You will need a fully-functioning JBoss installation to follow this tutorial, which must have a working database connection. I will assume that you are basically familiar with EJBs and know how to structure and compile JavaBeans as Java packages. Also I will assume you know the basic structure of a deployment descriptor, and the run-time descriptor that JBoss uses (jboss.xml). I will assume that you know how to package and deploy EJBs using JBoss. If you don't know about these things, you might want to look at the chapter titled “First Steps” first.

Persistence: review

There are, in essence, two kinds of Enterprise JavaBean: session and entity. Entity EJBs contain information that is persistent across different client-Bean interactions, while session EJBs don't. For example, a class called "Customer" that represents the customers of a particular service will contain persistent information (about the customer).
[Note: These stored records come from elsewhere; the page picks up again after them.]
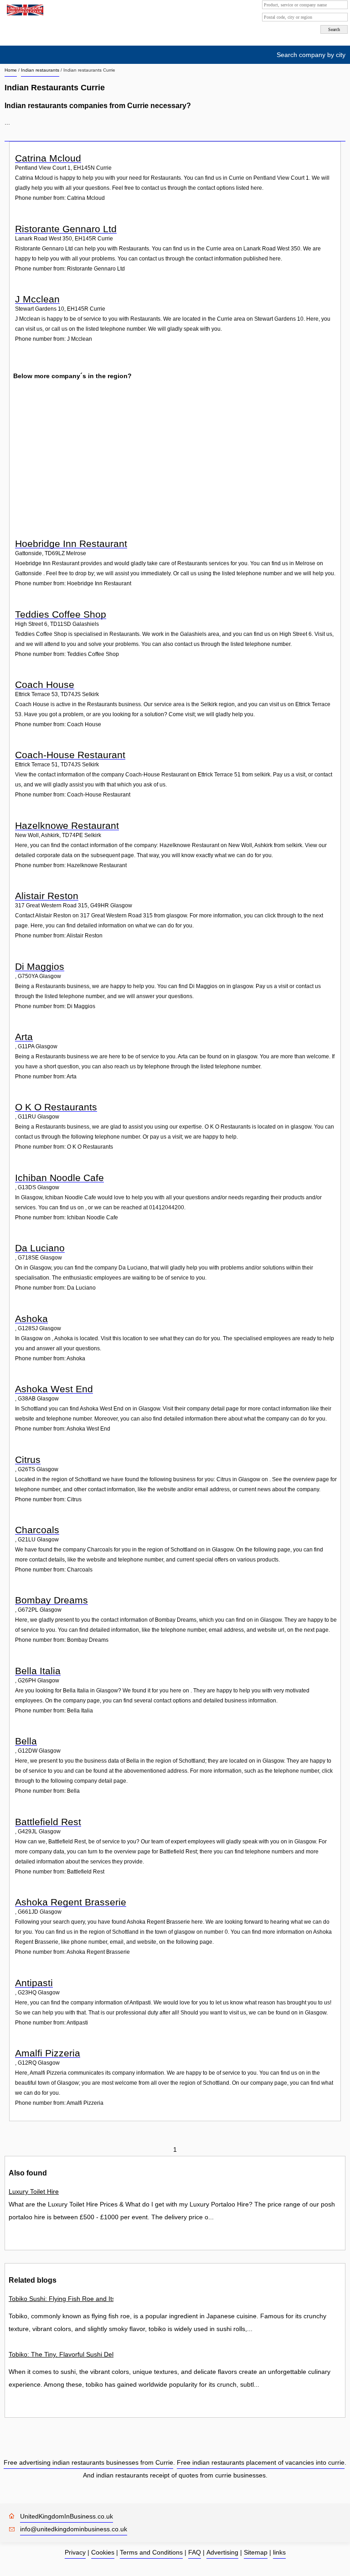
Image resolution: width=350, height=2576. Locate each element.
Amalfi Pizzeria (47, 2053)
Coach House (44, 684)
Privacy (75, 2552)
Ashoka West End (54, 1389)
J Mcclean (37, 299)
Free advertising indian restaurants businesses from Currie (88, 2462)
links (279, 2552)
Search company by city (311, 54)
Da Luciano (40, 1248)
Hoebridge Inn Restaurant (71, 543)
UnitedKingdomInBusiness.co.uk (66, 2516)
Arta (24, 1036)
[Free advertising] (24, 10)
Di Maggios (39, 966)
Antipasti (34, 1983)
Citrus (28, 1459)
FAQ (194, 2552)
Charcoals (37, 1530)
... (7, 122)
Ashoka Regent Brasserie (70, 1902)
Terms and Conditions (151, 2552)
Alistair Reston (46, 895)
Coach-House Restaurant (70, 755)
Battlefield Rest (48, 1822)
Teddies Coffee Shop (60, 614)
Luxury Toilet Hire (34, 2191)
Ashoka (31, 1318)
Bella (26, 1741)
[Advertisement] (176, 467)
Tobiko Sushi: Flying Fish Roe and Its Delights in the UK (61, 2298)
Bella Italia (38, 1671)
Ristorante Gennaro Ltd (66, 229)
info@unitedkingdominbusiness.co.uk (73, 2529)
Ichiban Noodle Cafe (59, 1177)
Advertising (222, 2552)
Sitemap (256, 2552)
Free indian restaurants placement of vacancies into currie (261, 2462)
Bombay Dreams (51, 1600)
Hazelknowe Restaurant (67, 825)
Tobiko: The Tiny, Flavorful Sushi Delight (61, 2354)
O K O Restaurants (56, 1107)
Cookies (102, 2552)
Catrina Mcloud (48, 158)
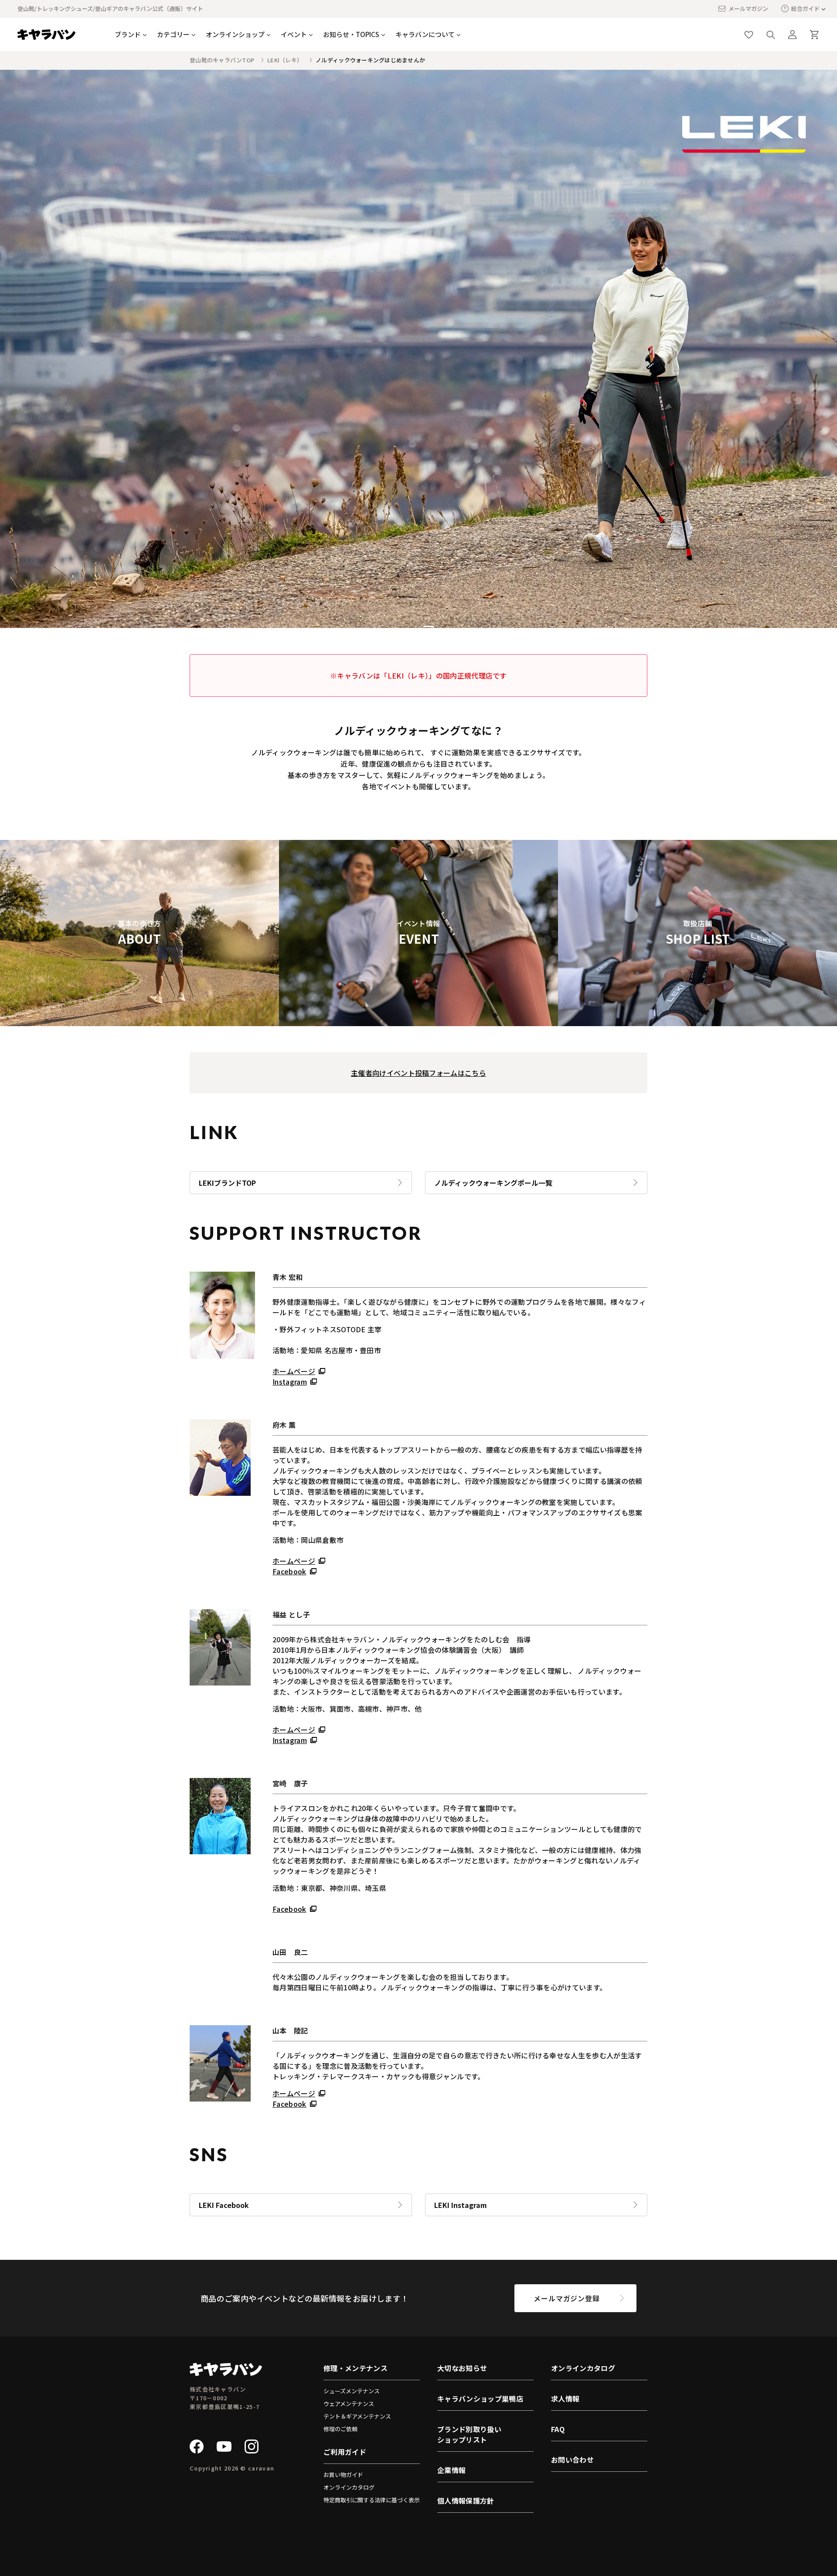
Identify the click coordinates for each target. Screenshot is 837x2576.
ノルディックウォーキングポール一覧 (493, 1182)
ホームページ (293, 1371)
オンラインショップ (235, 34)
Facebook (289, 1571)
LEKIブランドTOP (227, 1182)
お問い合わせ (572, 2459)
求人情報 (565, 2398)
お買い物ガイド (343, 2474)
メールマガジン (748, 8)
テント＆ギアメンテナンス (357, 2416)
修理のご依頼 (340, 2429)
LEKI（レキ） (285, 60)
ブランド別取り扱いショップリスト (469, 2434)
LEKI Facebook (224, 2205)
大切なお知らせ (462, 2368)
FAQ (558, 2429)
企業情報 (451, 2470)
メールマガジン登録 (566, 2298)
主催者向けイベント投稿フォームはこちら (418, 1073)
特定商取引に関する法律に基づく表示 (371, 2500)
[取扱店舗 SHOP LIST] (697, 1021)
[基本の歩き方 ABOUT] (139, 1021)
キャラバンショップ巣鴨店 (480, 2398)
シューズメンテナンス (351, 2391)
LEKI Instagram (460, 2205)
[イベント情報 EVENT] (418, 1021)
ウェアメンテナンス (348, 2403)
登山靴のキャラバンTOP (222, 60)
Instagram (289, 1381)
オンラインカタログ (348, 2487)
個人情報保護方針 (465, 2500)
A class called "CustomerFinder", say, that finds Customer instances that match certain criteria is likely to be a session EJB, because it does not require information that is maintained between different client-server interactions.

Session EJBs can be further divided into "stateless" and "stateful". A stateful session EJB has a state that is persistent between invocations of its methods. A stateless EJB does not even have to retain its state between method invocations. The stateless session EJB is therefore the type of EJB that exhibits the least persistence.

The entity EJBs contain information that persists even when no clients are using any of the Bean's services; the information should persist even if the server is restarted. There is a high degree of correspondence between instances of an entity EJB and rows of a database table. In practice, all EJB servers implement entity instances as table rows. This correspondence is so strong that the database notion of a "primary key" is relevant to an entity EJB.

The persistence of an entity EJB may be managed by the Bean itself, or by the server (technically by the "container"). The latter technique is called "Container-managed persistence", and is the subject of the rest of this article.

When to Use CMP or BMP?

Unlike what many folks believe, the choice of going BMP or CMP is not really one of "trade-off". If you have already schemas deployed you may find that the complexity of the schemas requires you to go with BMP or use a BMP generating tool such as "cocobase". These techniques are what we call "fake CMP" where the work of accessing the database is left to the generated classes.

The breed of CMP that has most value is the "real CMP" or a CMP where you let the container manage the persistent representation of your beans entirely. This might not work right now for you if your object are complex but should work in most simple cases. EJB2.0 also goes the extra length to make the persistent engines powerful and fast with management of dependencies and relationships. We believe that one day you will rely on the engines to manage the schemas, just like you rely on a compiler to optimize assembly code.